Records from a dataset
§ §
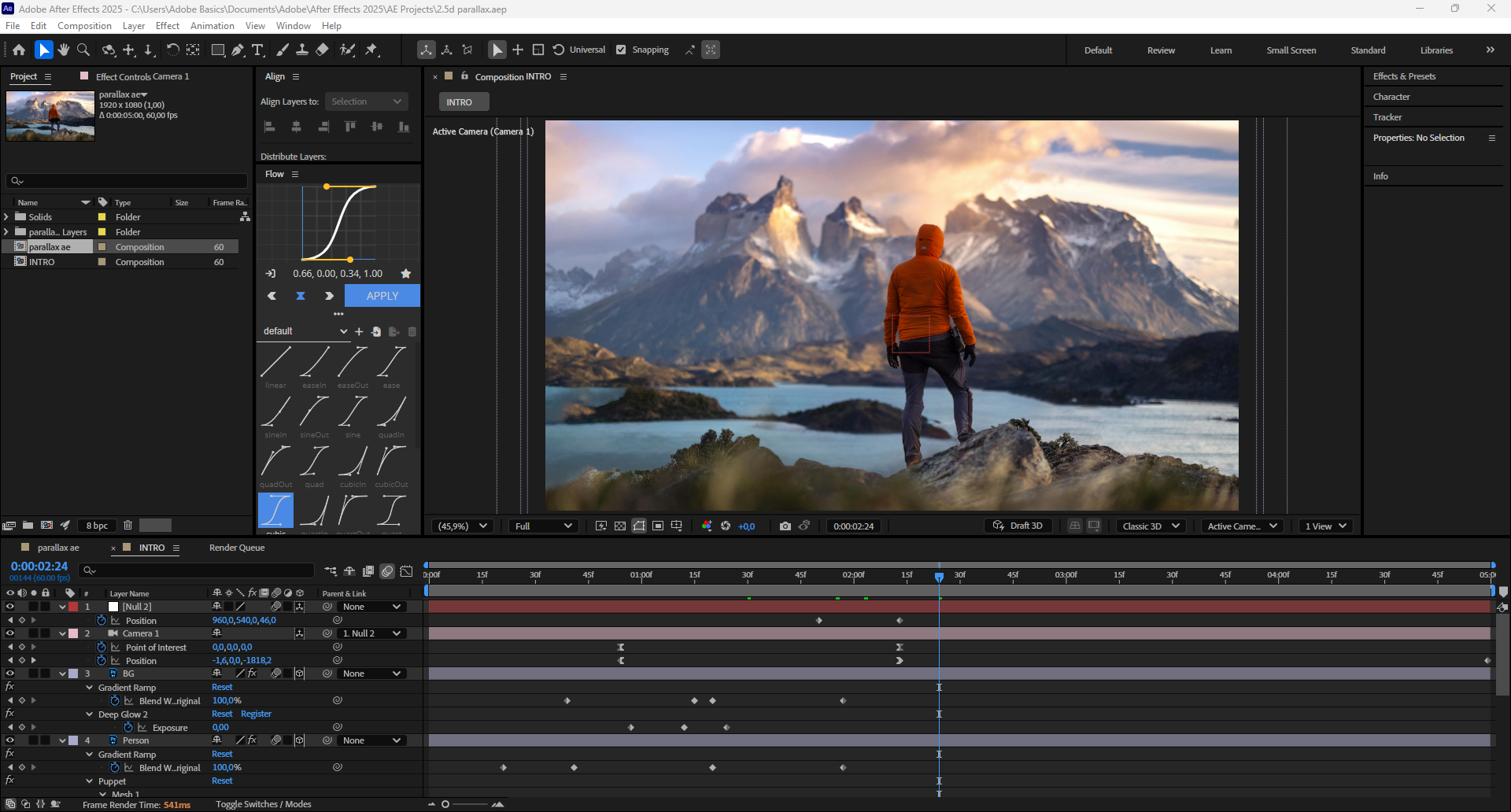Hide the BG layer with eye icon

click(10, 674)
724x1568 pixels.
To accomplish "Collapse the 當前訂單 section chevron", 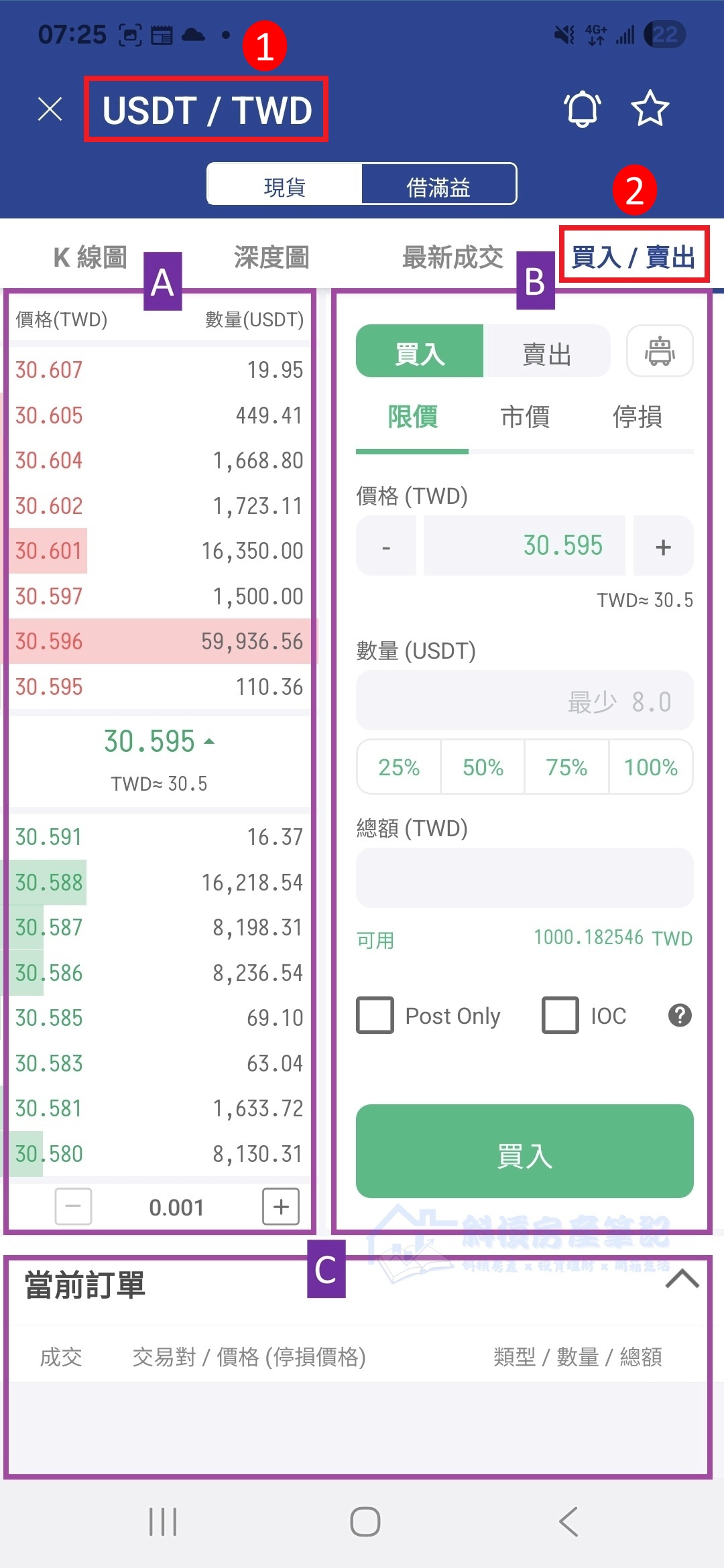I will [682, 1279].
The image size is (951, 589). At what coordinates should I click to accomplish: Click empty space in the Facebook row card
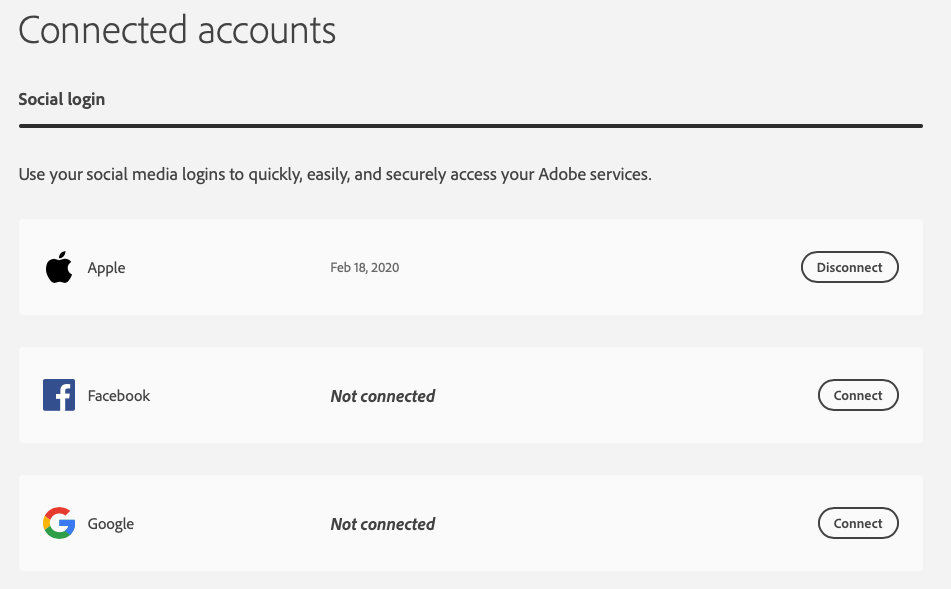pos(620,396)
§ §
## AIM OF THE EXERCISE
Please set down the lines from the one with "The image size" to the end of the entries above, exactly as they are, and drop every picture.

## REPLY
The image size is (951, 589). At what coordinates should I click to accomplish: Click empty space in the Facebook row card
pos(620,396)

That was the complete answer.